• [Objective]: Lay out the entries below as a two-column CSV with the header entry_text,answer and one row per entry. Put each entry's text and its answer in their own quoted fields, replace line breaks with spaces, and leave out the pictures.

• [The records]:
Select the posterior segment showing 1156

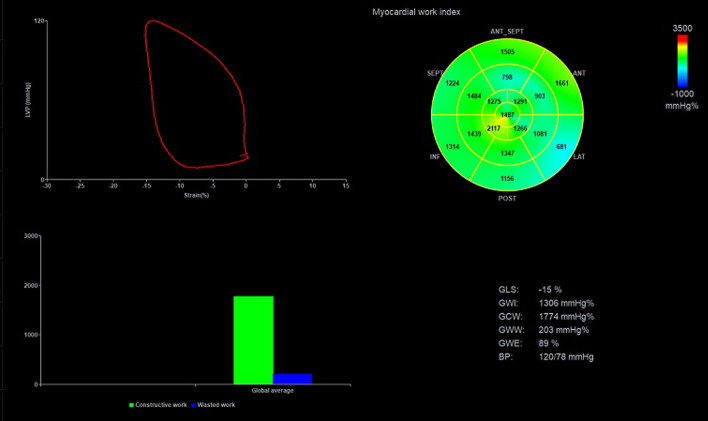507,178
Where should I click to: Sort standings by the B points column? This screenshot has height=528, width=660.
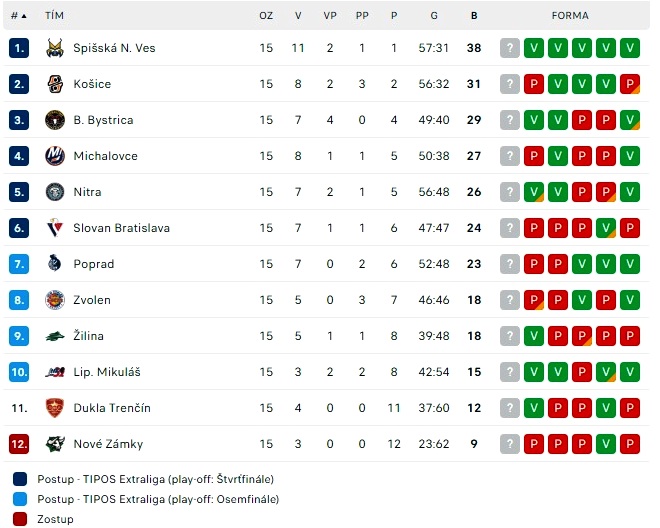pos(474,16)
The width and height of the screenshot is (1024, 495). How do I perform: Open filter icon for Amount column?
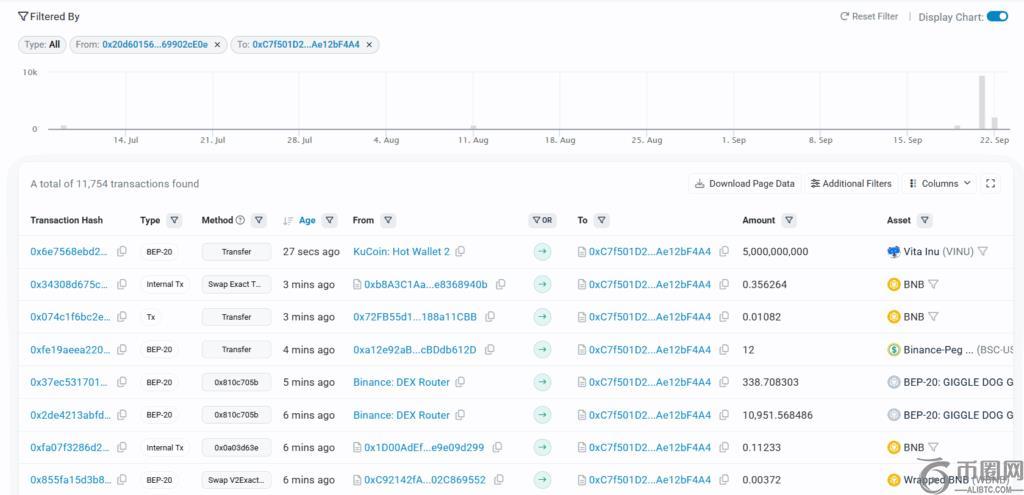click(x=789, y=220)
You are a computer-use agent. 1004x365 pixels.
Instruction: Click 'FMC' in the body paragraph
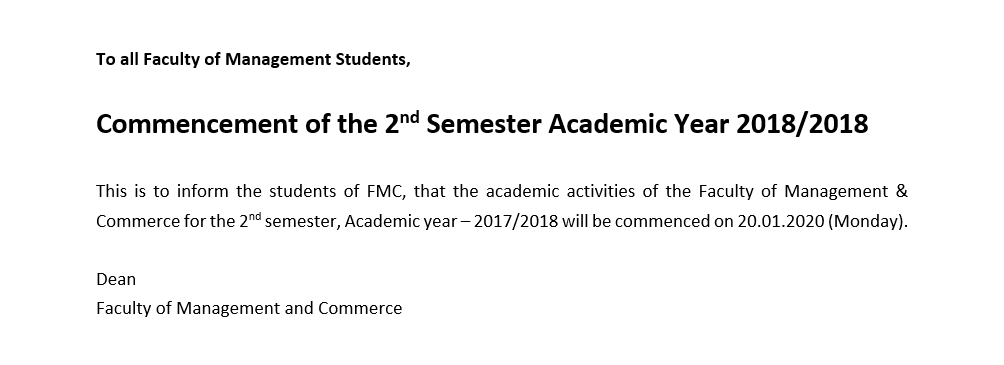pos(388,191)
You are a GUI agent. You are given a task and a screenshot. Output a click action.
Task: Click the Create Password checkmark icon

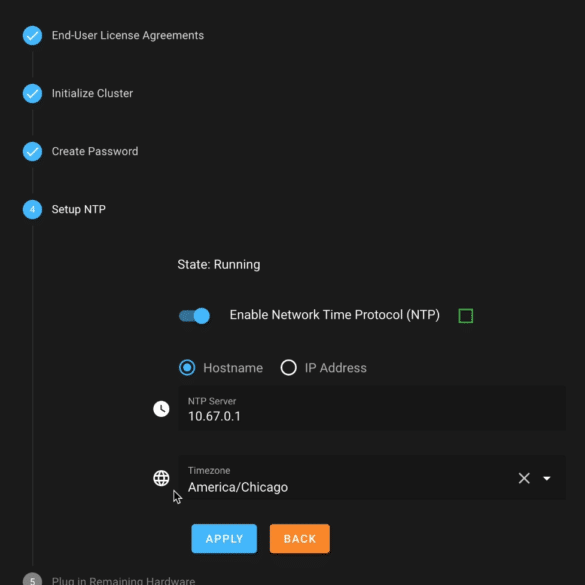click(x=32, y=151)
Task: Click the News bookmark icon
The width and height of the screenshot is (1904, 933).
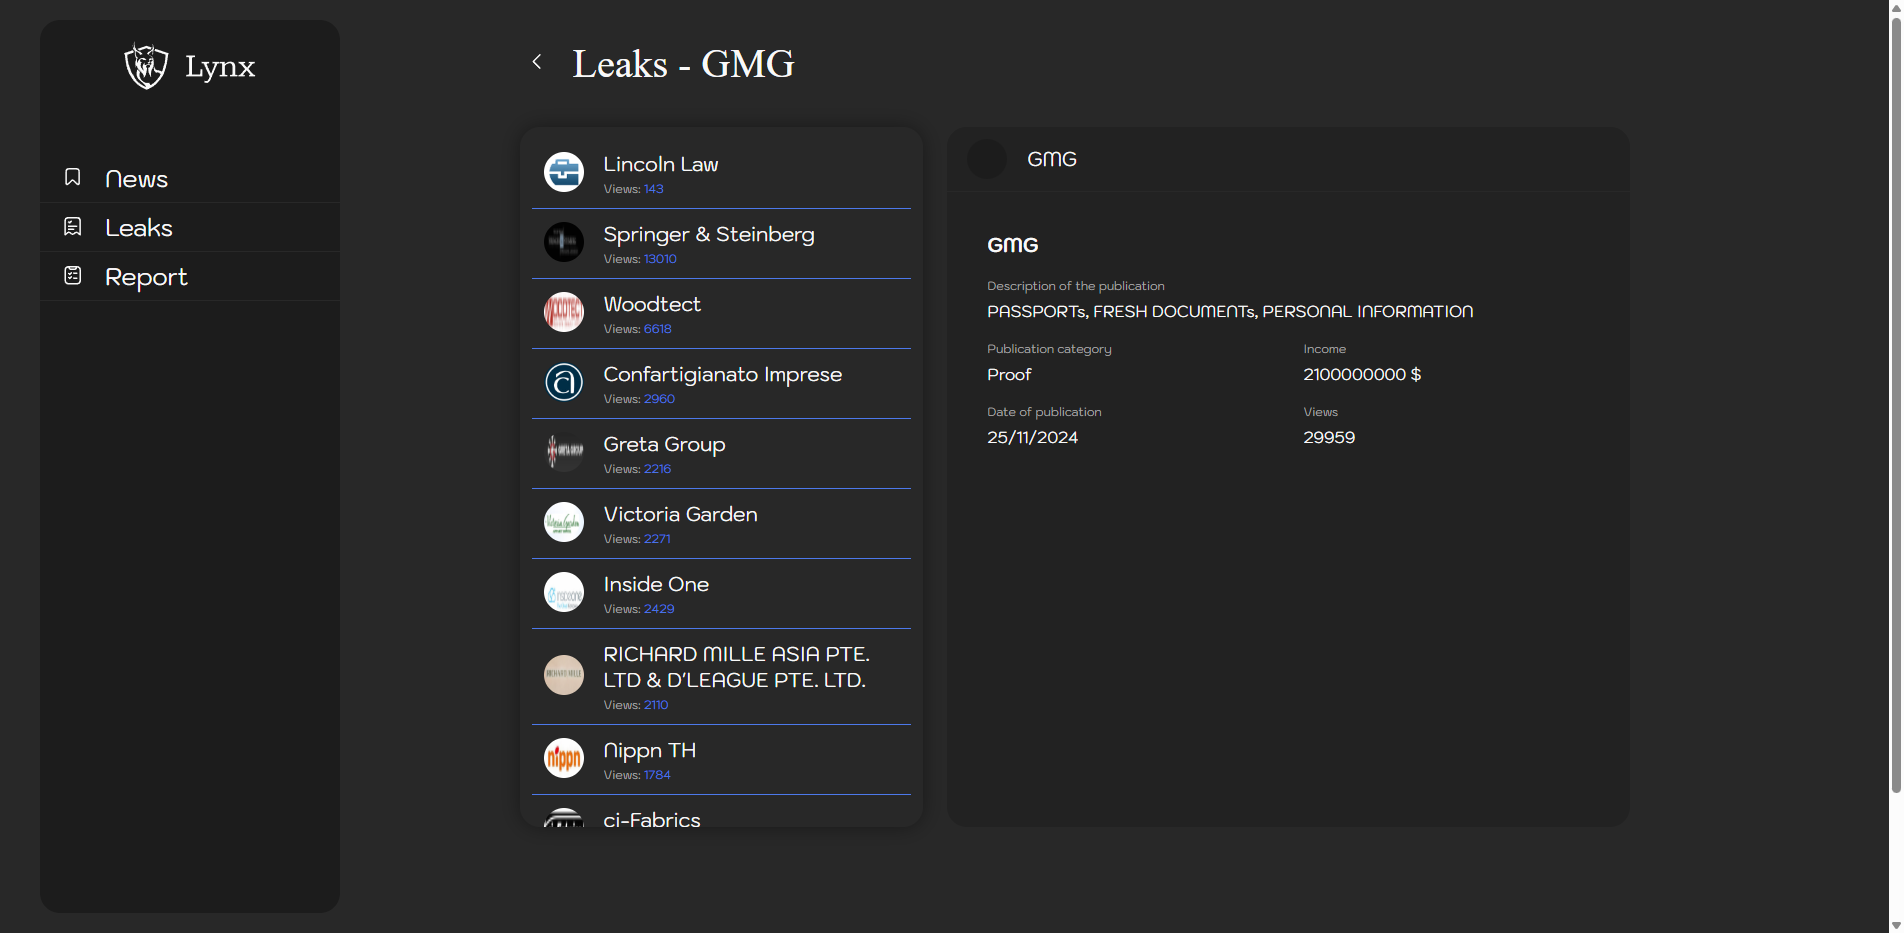Action: [x=73, y=177]
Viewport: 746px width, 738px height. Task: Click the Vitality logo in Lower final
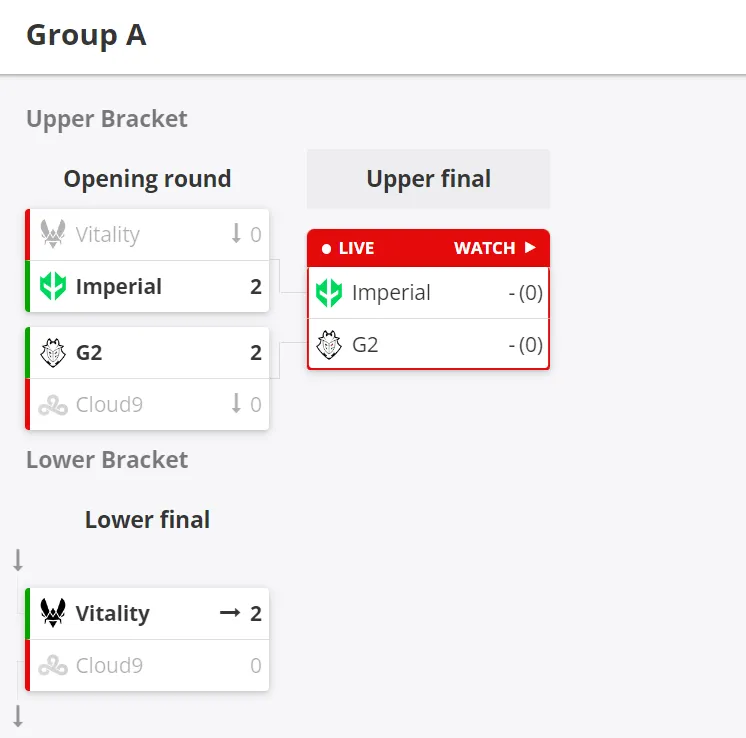tap(53, 613)
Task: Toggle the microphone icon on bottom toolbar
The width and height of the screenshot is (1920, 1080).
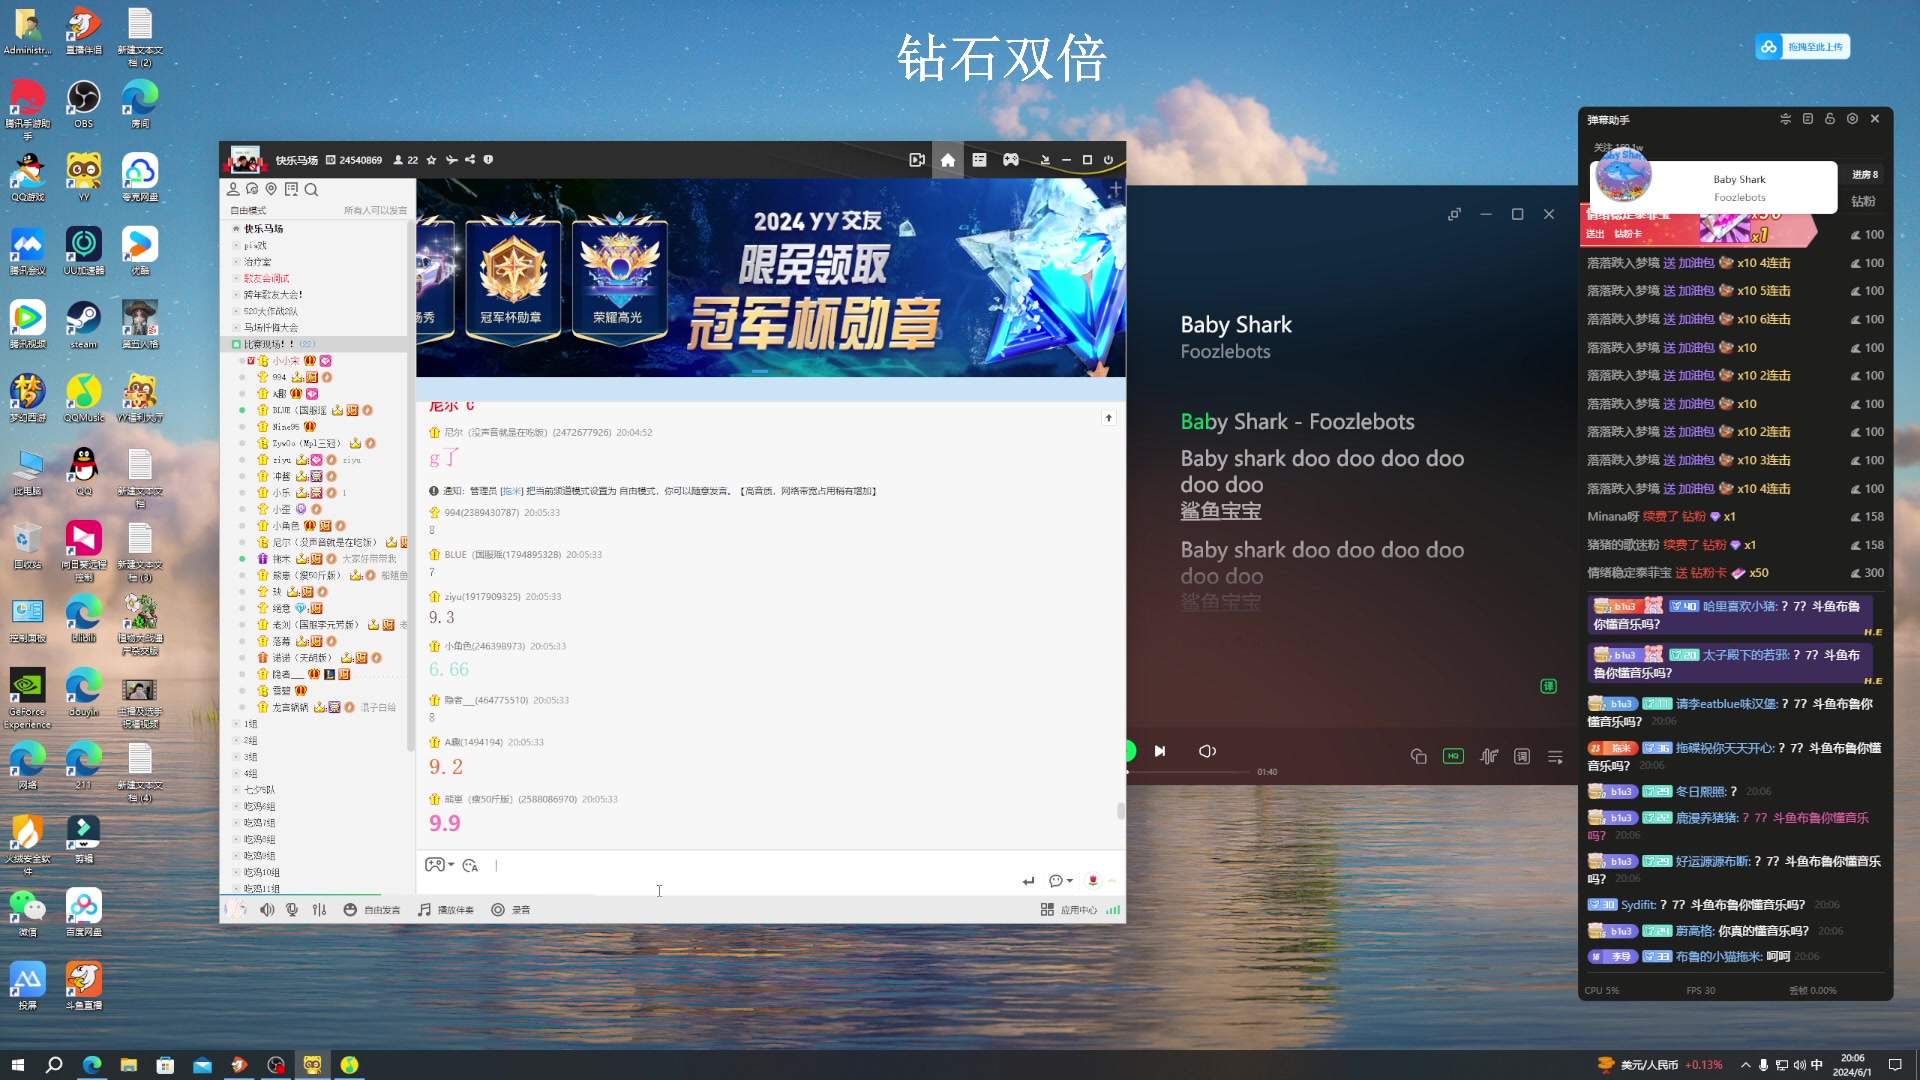Action: [x=291, y=910]
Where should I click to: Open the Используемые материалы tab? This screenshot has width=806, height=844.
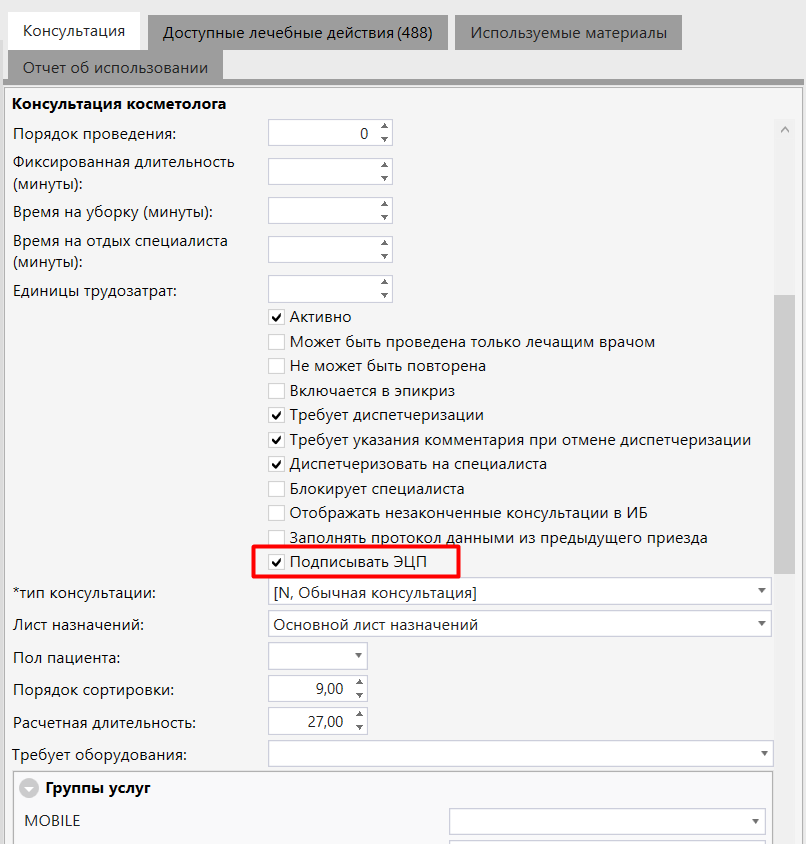click(x=568, y=33)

• [Result]:
entry_text,answer
"Select the posterior segment showing 1156","507,178"
"Where should I click to: Sort standings by the B points column? This screenshot has height=528, width=660.","pos(474,16)"
"The width and height of the screenshot is (1024, 495). How do I perform: Open filter icon for Amount column?","click(x=789, y=220)"
"You are a computer-use agent. 1004x365 pixels. Instruction: Click 'FMC' in the body paragraph","pos(388,191)"
"You are a GUI agent. You are given a task and a screenshot. Output a click action. Task: Click the Create Password checkmark icon","click(x=32, y=151)"
"Task: Click the News bookmark icon The width and height of the screenshot is (1904, 933).","Action: [x=73, y=177]"
"Viewport: 746px width, 738px height. Task: Click the Vitality logo in Lower final","tap(53, 613)"
"Task: Toggle the microphone icon on bottom toolbar The width and height of the screenshot is (1920, 1080).","Action: [x=291, y=910]"
"Where should I click to: Open the Используемые материалы tab? This screenshot has width=806, height=844.","click(x=568, y=33)"